Anyways, I replaced the valve and now when I turn the key I hear a click from it. I didn't hear anything from the old one so this was a good sign. I've been trying to bleed out the line with not much success though. I have a few other things I want to try and dumb old me didn't clean the one bolt holding the "In" fuel line while I had it out so I may have to take that back out and clean it up since the hole in it may be plugged. The bottom of the hole in the old valve for that bolt is all cruded up but I didn't see this until a few days after I switched it out.

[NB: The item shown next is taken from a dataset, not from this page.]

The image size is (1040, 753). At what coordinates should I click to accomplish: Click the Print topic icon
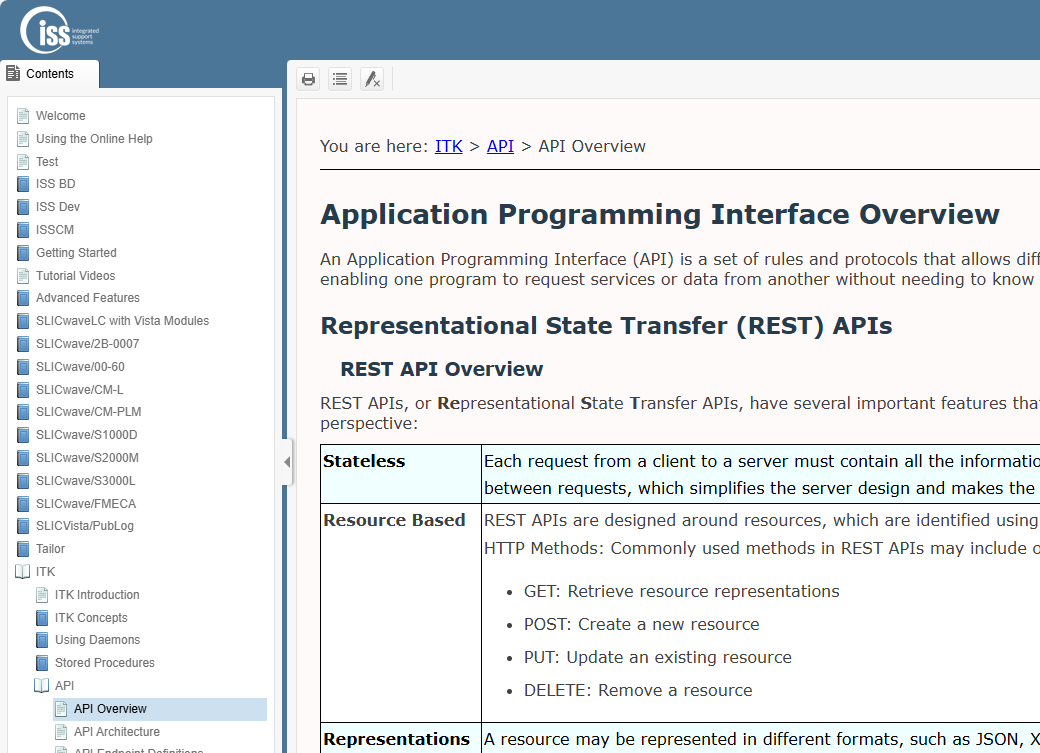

I was trying a few things to bleed any air out and I wasn't getting fuel to the TS at first but then when I disconnected the line from the TS while the engine was idling, it looked wet inside the hole on the TS but nothing dribbling from the line.

Should I take that bolt off and try cleaning it up and try to restart the bleeding process or should I try letting it go for a few more uses and see if itll bleed itself out over time. I remember seeing somewhere that it could quite a few cycles to bleed it all out...
 
   / thermo-start issues
  • Thread Starter
#35  
My final update on this. It is working. Not as well as I thought (it takes a few tries) but considering I don't have to use ether when the temp is under 30 degrees is a plus.

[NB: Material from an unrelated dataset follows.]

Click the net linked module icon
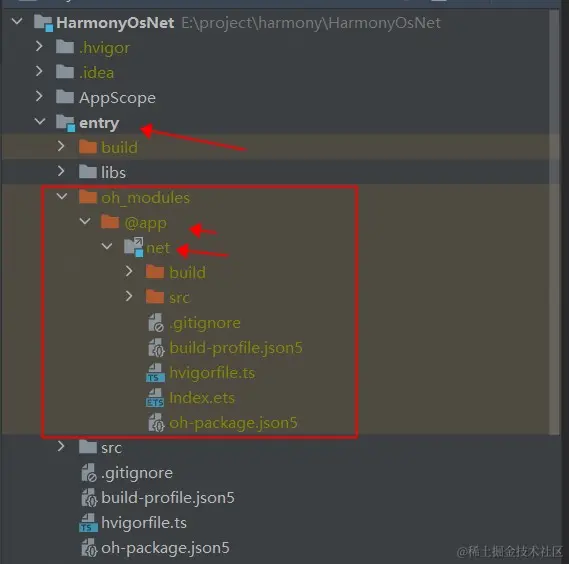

The next item to replace is the hydraulic pump and then everything should be good to go!
 
   / thermo-start issues #36  
If yours is like mine, the diesel return line from the injectors isn't under much pressure so I'd opt for pulling the line where it branches off to the TS and using some carb cleaner, 100# compressed air, and possibly a soft wire, clean the tube on your own. Then connect it back to the source, not the end at the TS switch, and ldle some more till you get a good flow of fluid, not a dribble, a steady stream without any bubbles. Then connect it to a clean inlet connector on your new TS device. Geez I didn't know those things were 300 bucks. WOW!
 
   / thermo-start issues
  • Thread Starter
#37  
If yours is like mine, the diesel return line from the injectors isn't under much pressure so I'd opt for pulling the line where it branches off to the TS and using some carb cleaner, 100# compressed air, and possibly a soft wire, clean the tube on your own. Then connect it back to the source, not the end at the TS switch, and ldle some more till you get a good flow of fluid, not a dribble, a steady stream without any bubbles. Then connect it to a clean inlet connector on your new TS device. Geez I didn't know those things were 300 bucks. WOW!

Yeah. The site had it listed at 87 bucks but it was an old posting when i called. She called back with the updated price of 350 and I said no thanks. There were 2 other places that had it for 289 then plus shipping. The line coming from the fuel filter to the solenoid is fairly long, prob about 4ft if stretched out. Maybe I can get to it another time since I have been needing the tractor since the ground finally froze up. I dont doubt that it may need to be cleaned out since the tractor hasnt really worked until I got it.